> _WORK TO BE COMPLETED_: Print every entry, word for word, and skip the images.

*** Begin section ***

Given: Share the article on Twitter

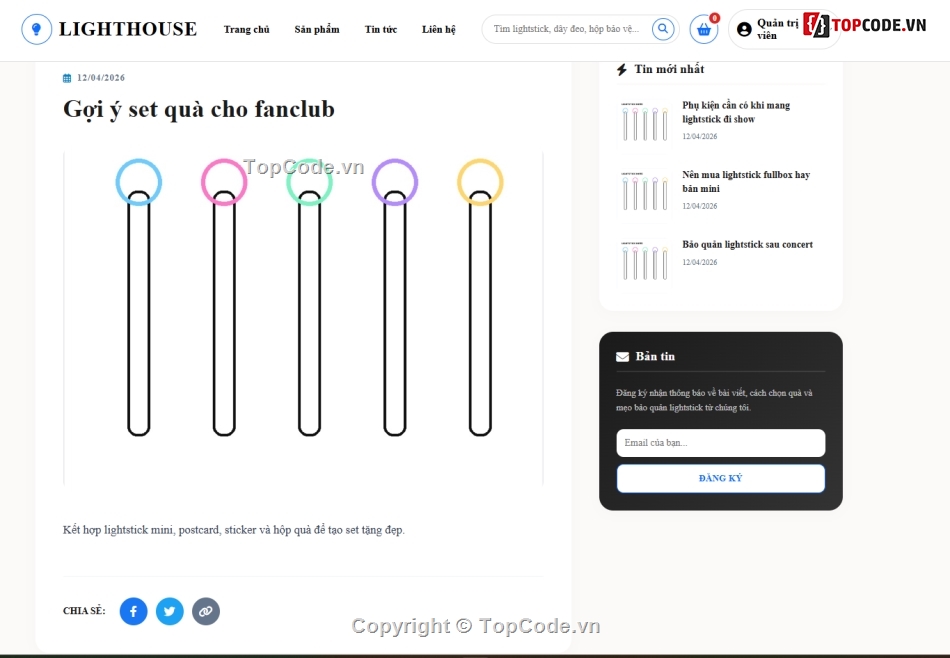Looking at the screenshot, I should coord(170,611).
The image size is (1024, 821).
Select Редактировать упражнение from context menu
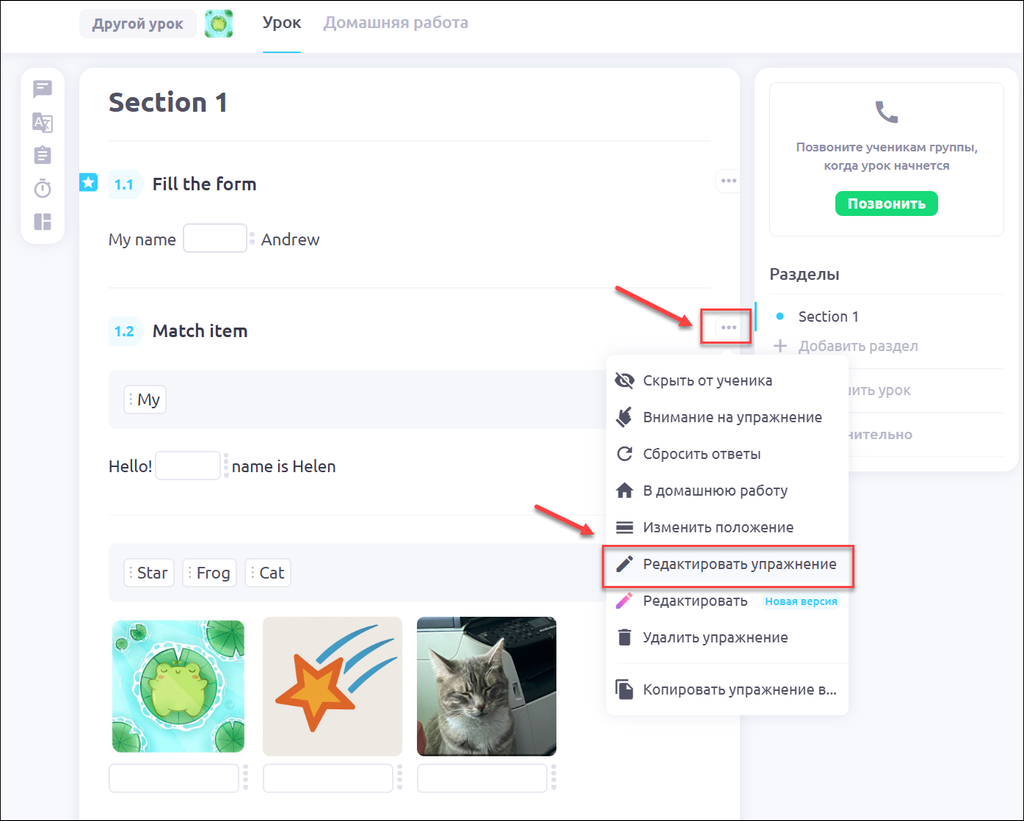tap(739, 564)
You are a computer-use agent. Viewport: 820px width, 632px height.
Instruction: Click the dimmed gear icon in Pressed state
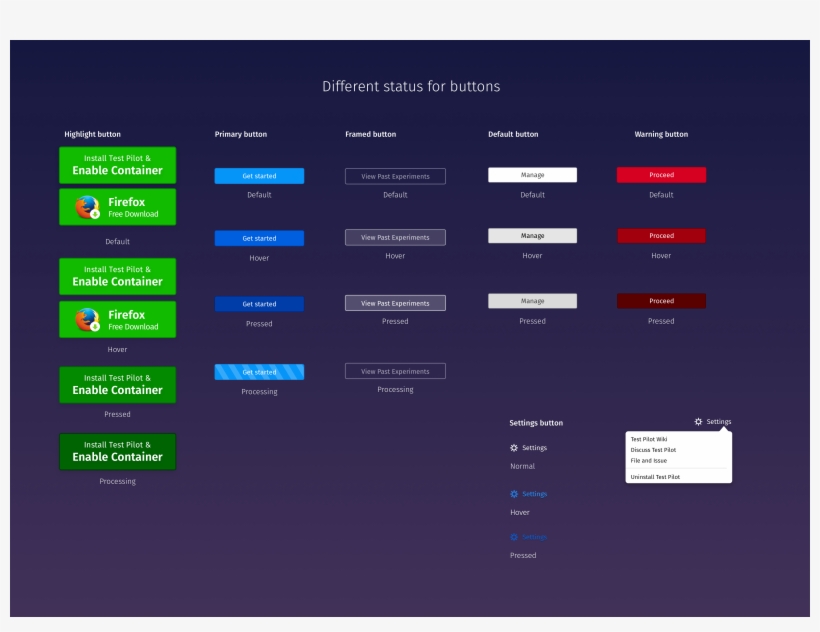(514, 537)
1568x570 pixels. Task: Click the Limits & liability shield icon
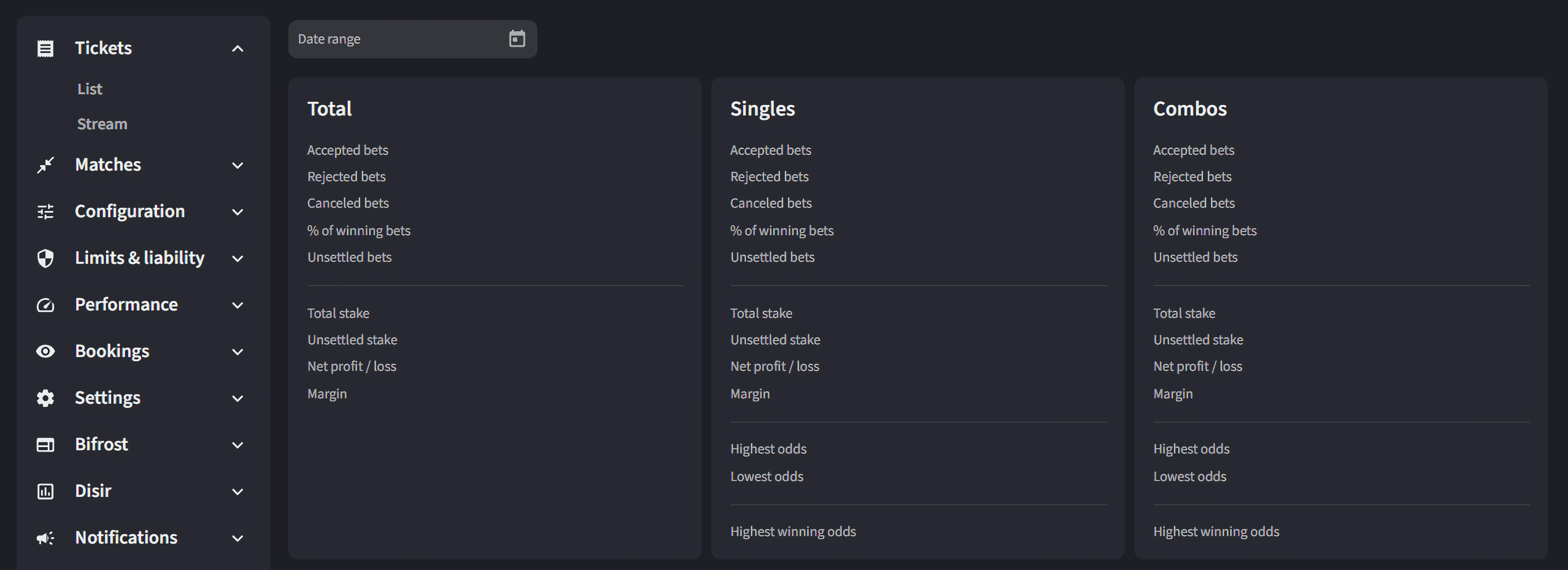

*** End section ***

> _EXERCISE RESPONSE_:
Given: Share the article on Twitter

Looking at the screenshot, I should coord(170,611).
The image size is (1024, 821).
Select Редактировать упражнение from context menu
tap(739, 564)
You are a computer-use agent. Viewport: 820px width, 632px height.
Instruction: Click the dimmed gear icon in Pressed state
(514, 537)
1568x570 pixels. Task: Click the Limits & liability shield icon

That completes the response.